Usually I'm trying out the latest commits on a local laptop before doing git pull on the server. Works fine. If it's broken for some reason, then I'll just do a `git reset --hard [known-good-revision]`, because the `www` folder with all the news data is outside the git tree anyway so it stays as it is (and no-one have yet been changing the data format, so that's not an issue either.)
I find it a lot simpler to manage than for example Wordpress (although Wordpress on the other hand has tons more featuers and plugins).
Your comment detailed what the libs.arc file contained.
the code within tem.arc was originally part-in-parcel within those files, but was extracted out into its' own file. So he was just commenting that there is other code that exists in anarki that was originally included and that there may be more examples of such.

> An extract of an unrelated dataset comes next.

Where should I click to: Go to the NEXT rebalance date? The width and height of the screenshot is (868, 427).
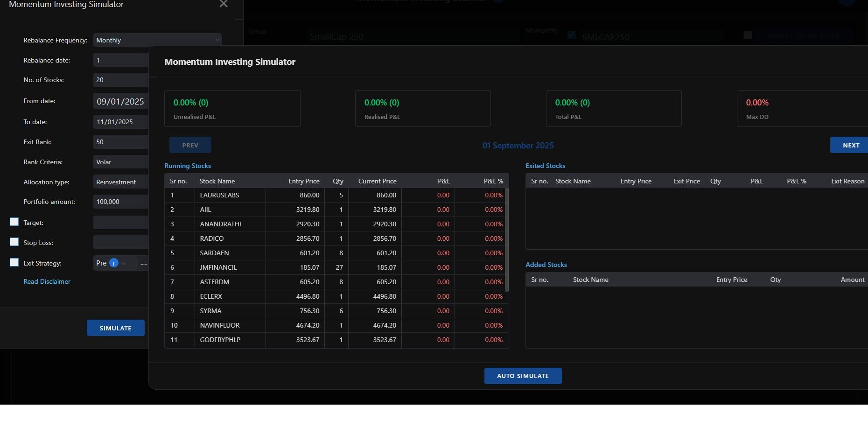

>What bugs me here is not so much that stuff gets broken now and then, but this nonchalant attitude to breaking things, and lack of acknowledgement for others that have to wipe up the mess.
You don't have to wipe up the mess. I didn't ask you to wipe up the mess, and I didn't expect you to. I also suspect you're conflating my beliefs about whether or not Anarki should be willing to make breaking changes when necessary with some general lack of regard for whether or not anything works at all, and that's not the case.
I'm new to lisps, to this lisp in particular, to this framework, and to working in a team. I admit (and have admitted) that I make mistakes and I've picked up some bad habits that I need to correct. If I know about an issue, I will gladly deal with it.
But, as to the specific issues you listed... I don't know what happened with the css (it worked for me when I pushed it but your comment that it might have needed testing in other browsers is correct,) but #104 wasn't broken, but misconfigured. And you've explained at length already why that entire commit was misguided, but it wasn't broken.
But sometimes I do miss things, forget things, there are some mistakes I might not even see because I'm working on Windows. But I am trying to make things better here. So thank you for cleaning up after me, and I will try harder in the future.
That said, I stand by moving news, and I stand by my statement that we should be making breaking changes (with the caveat that those changes improve the code.) Now is the time to do that, when there are so few people actually using this codebase, as opposed to later when there might be dozens or hundreds, or never, simply because change is difficult to deal with. Chances are most of the entire universe of people using this fork in production are already in this thread. Moving news to a new folder shouldn't be a reason to create a hostile fork.
And that's why I agreed with i4cu's suggestion earler that a stable branch might be a good idea... which for some reason you interpreted as a personal attack,
"(...) and then suggesting that I should just
get off the master branch if I don't like your "experimentation"."
Rather than more charitably, that you should stay on the master branch and the unstable branch should be elsewhere, as I was actually conceding your point and agreeing with what I thought would be an equitable solution.
I agree that we should hold ourselves to some standard about not breaking Anarki for each other.
It's our job, yours and mine and that of other long-time participants, to explain the norms that we have here. And to do it in a nice way, realizing that what's obvious to us isn't necessarily obvious to newcomers.
This is a pretty non-standard repo where anybody can make changes, so it's understandable that a newcomer may think stability is not important. We have to articulate precisely what sorts of stability are necessary and what we don't consider important. It's a tough job. So I really hope you stick around to help us out :)
I'm actually curious how you run a production service on Anarki. Everytime I ever tried to do that I would maintain a cutout in between that was wholly in my control, and decide what patches should flow from Anarki to it.